Radio / Television News

Cassaday wants next government to re-visit industry regs


TORONTO – In his speech to shareholders during Corus Entertainment’s annual general meeting on Thursday, company president and CEO John Cassaday decried the state of government policy when it comes to TV and radio regs.

“While it is true that companies such as Corus have performed well in the past, in this time of unprecedented technological change and global flows, we cannot take the future prosperity of our sector for granted,” he said.

What follows is an excerpt of his written speech:

Our view is that the agencies responsible for regulating our industry are not sufficiently aligned behind the broad government policy of competitiveness and prosperity.

Achieving such alignment is an important strategic priority for our new government regardless of which party is in power.

1. Canadian regulation of the communication industry is internally focussed and needs to be re-framed to consider our relative position versus successful media and communications companies in the U.S.

We compete with these companies for capital and thus the tools to innovate, create jobs and prosper.

The recent increase in SOCAN fees is a good example. Fees were increased despite the fact that the growth in this royalty payment had already increased by 19% over the preceding five years. In this fiscal year Corus will pay at least 25% more than we did last year.

So, our “social” costs in radio are now three times higher than in the U.S. The margin gap, and this significant contributor to its existence, does not go unnoticed by U.S. investors.

2. Canadian regulation is incremental and focuses on subsidizing failure as opposed to recognizing success. The recent policy to increase Canadian expenditure commitments in brackets based on operating margins represents the introduction of telecom rate of return regulation that has no place in a competitive environment like Canadian television.

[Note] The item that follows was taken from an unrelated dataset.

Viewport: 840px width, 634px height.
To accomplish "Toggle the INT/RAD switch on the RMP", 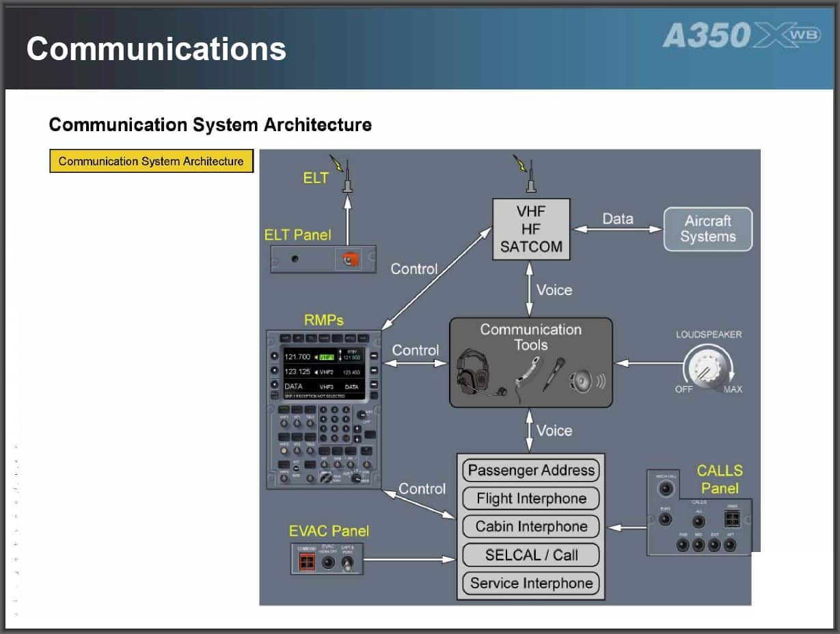I will [296, 467].
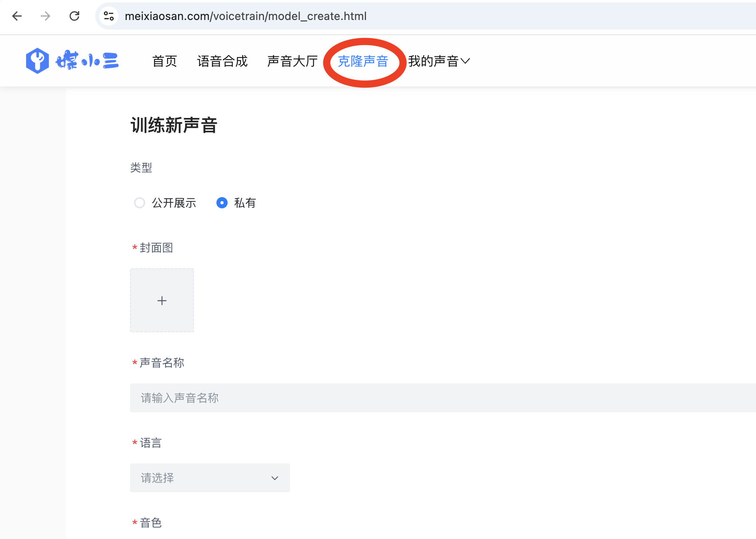Viewport: 756px width, 539px height.
Task: Click the browser forward arrow
Action: point(46,16)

Our success in television is due to programming excellence and customer service, not rate regulation.

It is almost impossible to find an example of a specialty TV service that has had a subscriber rate increase in the past 10 years. Our success, therefore, is due to effective cost control and excellent performance by our programming and sales and marketing teams.

The single most effective way to stimulate the distinctiveness of the Canadian broadcasting system is to encourage increased contributions to artists and producers through economic growth not through progressive taxes on profits.

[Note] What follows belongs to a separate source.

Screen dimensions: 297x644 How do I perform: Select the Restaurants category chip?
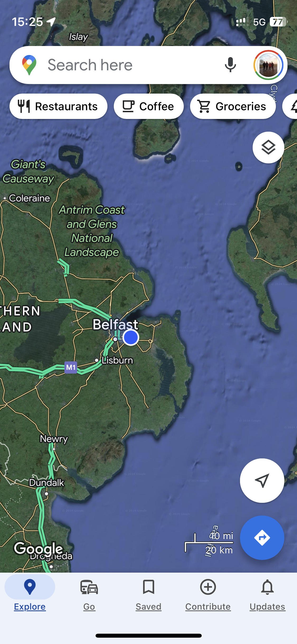(x=58, y=106)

3. Finally, a recommendation that we have made many times in the past. We need to rethink our policy on industry consolidation. Canada needs to encourage the creation of strong media companies.

We walk a tight rope in our industry. That tight rope has cultural obligations on one side in return for protection from foreign interests on the other. It’s a system cobbled together by a series of puts and takes recognizing our scale limitation, that on an isolated basis looks flawed but in total works reasonably well.

However, going forward, securing programming rights will be essential for continued success and we need companies strong enough to be viewed as viable partners in the delivering of expensive intellectual property.

While we assess the merits of allowing consolidation and the creation of large media companies to ensure survival, we also need to assess the on-going merit of high-public benefits taxes – 10% for TV, 6% for Radio instituted at a time when multi-billion dollar transactions were not contemplated.

So, in summary from a government policy point of view, there is a need to:

1. Embrace the merits of fostering a globally competitive industry.
2. Reward success.
3. Increase the probability of success by encouraging the creation of larger enterprises.